The goal of any technical process is to produce a product that has specific properties. In the ideal case, the product hereby has exactly the specific properties. In practice, the properties of the product can, however, deviate from the desired properties by specific tolerance bands. Depending on the situation of the individual case, the permissible tolerance bands can be determined here by the later use and/or further processing of the product as such by—more or less arbitrary—stipulations of the customer for the product or by law.
There can be multifarious causes of the deviation of the actual properties (actual variables) from the desired properties (setpoint variables). For example, the production process can be subjected to disturbances. Again, the deviation of the actual variables from the setpoint variables can possibly be ascribed to inhomogeneous material properties or interventions by an automation device in the production process.
The general statements above are also valid specifically for the machining of a rolling stock in a rolling mill. The machining corresponds in general here to a rolling of the rolling stock, that is to say a reduction in the cross section thereof in a rolling stand. In exceptional cases, however, other types of treatment also come into consideration, for example, heat treatment in a cooling line that is arranged downstream of a rolling train.
Examples of desired properties of a rolling stock are                in the case of a strip-shaped rolling stock, its thickness, to a lesser extent its width and the flatness of the rolling stock,        in the case of a bar-shaped rolling stock, its height and width, in some cases also the ratio of height to width (height and width are orientated orthogonal to one another in this case),        the tension prevailing in the rolling stock and the microstructural properties, independently of the cross section of the rolling stock. In particular the microstructure determines the later processing possibilities, for example the deep-drawing property of sheet metal. The microstructure is particularly strongly influenced by the heat treatment in the cooling line.        

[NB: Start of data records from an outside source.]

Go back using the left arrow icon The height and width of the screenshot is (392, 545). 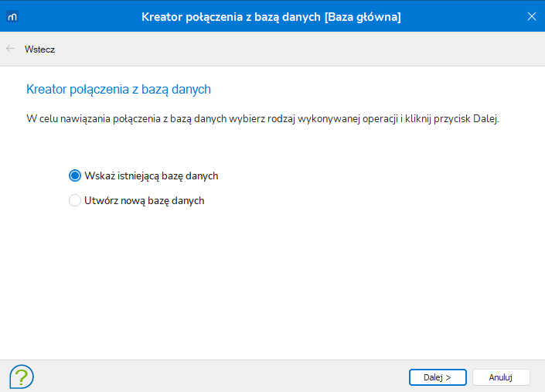tap(10, 49)

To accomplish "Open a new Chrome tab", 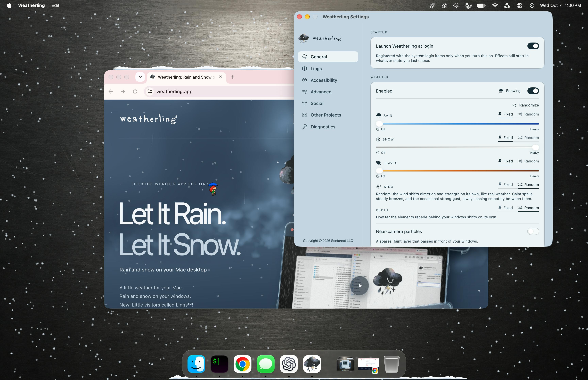I will (x=233, y=77).
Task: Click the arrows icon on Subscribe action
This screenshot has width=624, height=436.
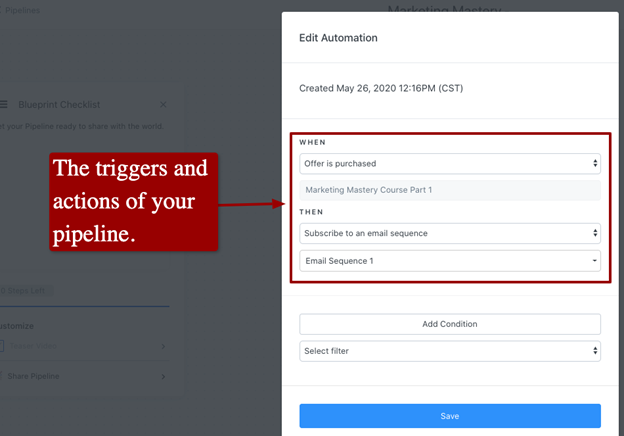Action: (595, 233)
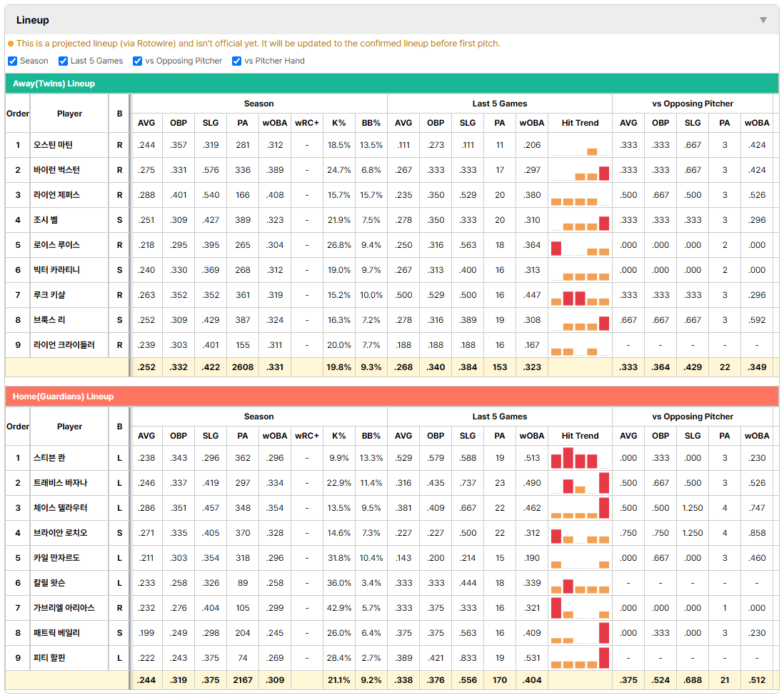Click the orange projected lineup notice dot
The image size is (784, 698).
click(11, 44)
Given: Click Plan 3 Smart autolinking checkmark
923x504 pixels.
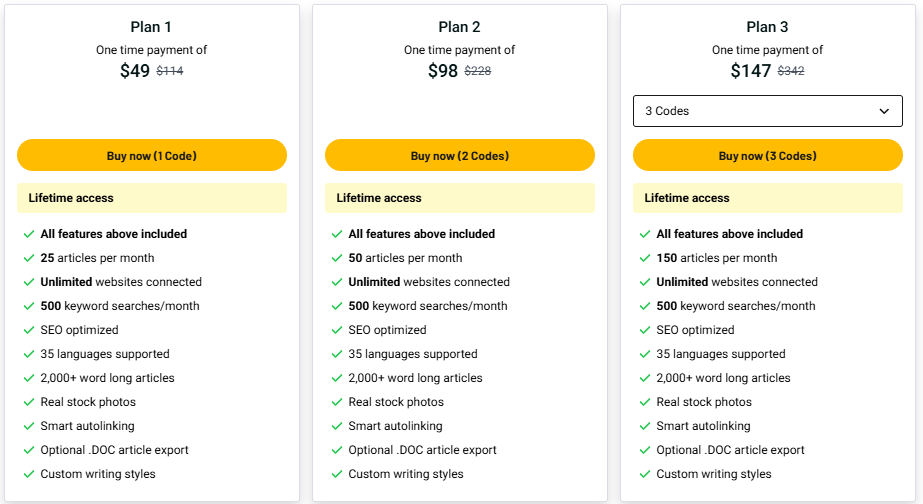Looking at the screenshot, I should point(645,426).
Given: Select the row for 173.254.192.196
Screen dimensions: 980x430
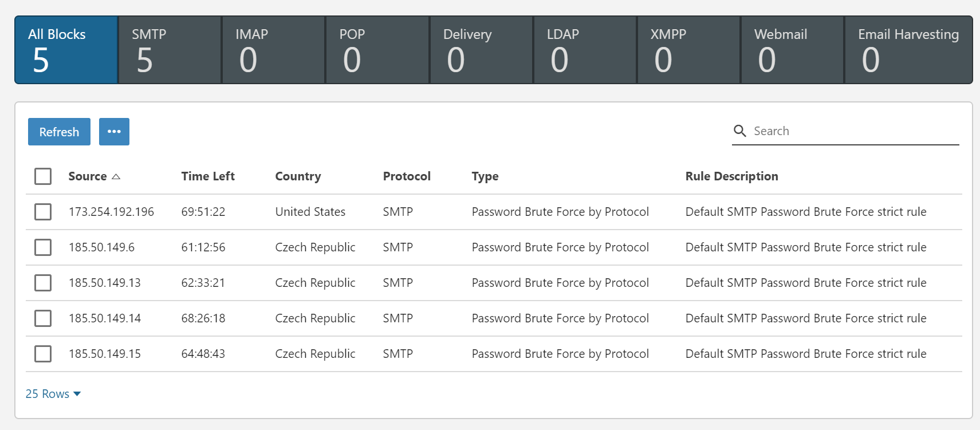Looking at the screenshot, I should pos(43,212).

Rolling mills of the prior art have a basic automation and technical controls. The basic automation comprises, in particular, individual controls, for example for a rotational speed of a drive motor of a rolling stand, or a lift height of a loop lifter by means of which the tension is set to a desired tension. The technical controls comprise superimposed controllers. They determine the desired values for the basic automation. Examples are the determination of a desired roll gap, a desired rolling force, a desired rolling speed or a time profile of the amount of coolant which is to be applied at a specific location on the rolling stock. In the prior art, both the controllers of the basic automation and the controllers of the technical control respectively have a typical controller for the respective control task, for example a P controller, a PI controller, a PD controller, a PT1 controller, etc. Furthermore, a respective controller characteristic is determined for each controller. In the case of a PI controller, for example, the controller characteristic comprises its proportional gain and its integration time constant.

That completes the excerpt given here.